• [Tasks]:
• A. In the forum post about running XPath in R, which R package does the poster use to parse the document?
• B. List every distinct value of the ref attribute on name tags in the sample XML of the forum post about running XPath in R.
• C. Write the next part of the forum post about running XPath in R, picking up after its last line.

• [Text segment]:
══════════════════════════════

Reputation: 69
I'll be glad to find some help with XML manipulation with R.
I'm trying to proceed XPath on my XML/TEI file. Here's its structure :
<?xml version="1.0" encoding="UTF-8"?>
<TEI xmlns="http://www.tei-c.org/ns/1.0">
<text>
<body>
<div>
<p>
<seg>
<name ref="Actr1235">Jen B.</name>frate M. <name ref="Actr1234">Léard B.</name> rhoncus orci quis luctus ultrices <note place="margin-left">1713 & 1714</note>, a été
vehicula cursus nunc, at sagittis lorem aliquet sed <name ref="Actr1236"> Jaes L.</name>
aeman graeca <name type="place">Digo</name> iaculis volutpat risu <name ref="Cole14">la
Charias</name>. M. <name ref="Actr1236">Laure</name> bibendum augue erat, fermentum semper. M. <name ref="Actr1235">B.</name> bibendum augue erat, fermentum semper
</seg>
</p>
</div>
</body>
</text>
</TEI>
I'd like to extract all the attribute's values beginning with "Actr" inside <name>
tags.
I've tried this XPath in an XMLeditor //tei:name/@ref[starts-with(., 'Actr')]
and it's working.
Now, I'm trying to do it with R to put the query's results in a dataframe, using XML package to parse the document
library(XML)
data1715<-xmlParse("My_document.xml")
name_query<-xpathSApply(data1715, "data(//tei:name/@ref[starts-with(., 'Actr')])", xmlValue)

══════════════════════════════

• [Data]:
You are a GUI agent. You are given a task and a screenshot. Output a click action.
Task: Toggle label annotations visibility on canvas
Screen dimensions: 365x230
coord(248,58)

══════════════════════════════

• [Solved tasks]:
• A. The XML package.

• B. Actr1235, Actr1234, Actr1236, Cole14

• C.
It returns following error:
XPath error : Undefined namespace prefix xmlXPathCompOpEval: parameter error XPath error : Invalid expression Erreur dans xpathApply.XMLInternalDocument(doc, path, fun, ..., namespaces = namespaces, : error evaluating xpath expression data(//tei:name/@ref[starts-with(., 'Actr')])
How do you define namespace in this case?
Upvotes: 1
Views: 2161
Reputation: 206207
The XML
package doesn't handle default namespaces very well. You need to be explicit about assigning a name to the namespace before you can use xpath style expressions. How about something like
xpathSApply(data1715,
"//tei:name/@ref[starts-with(.,'Actr')]",
unname,
namespaces=c(tei=getDefaultNamespace(data1715)[[1]]$uri))
Note I also removed data()
and changed xmlValue
. I'm not sure what you were trying to do with data()
, but here we are returning attributes and xmlValue
doesn't appear to like working with attributes.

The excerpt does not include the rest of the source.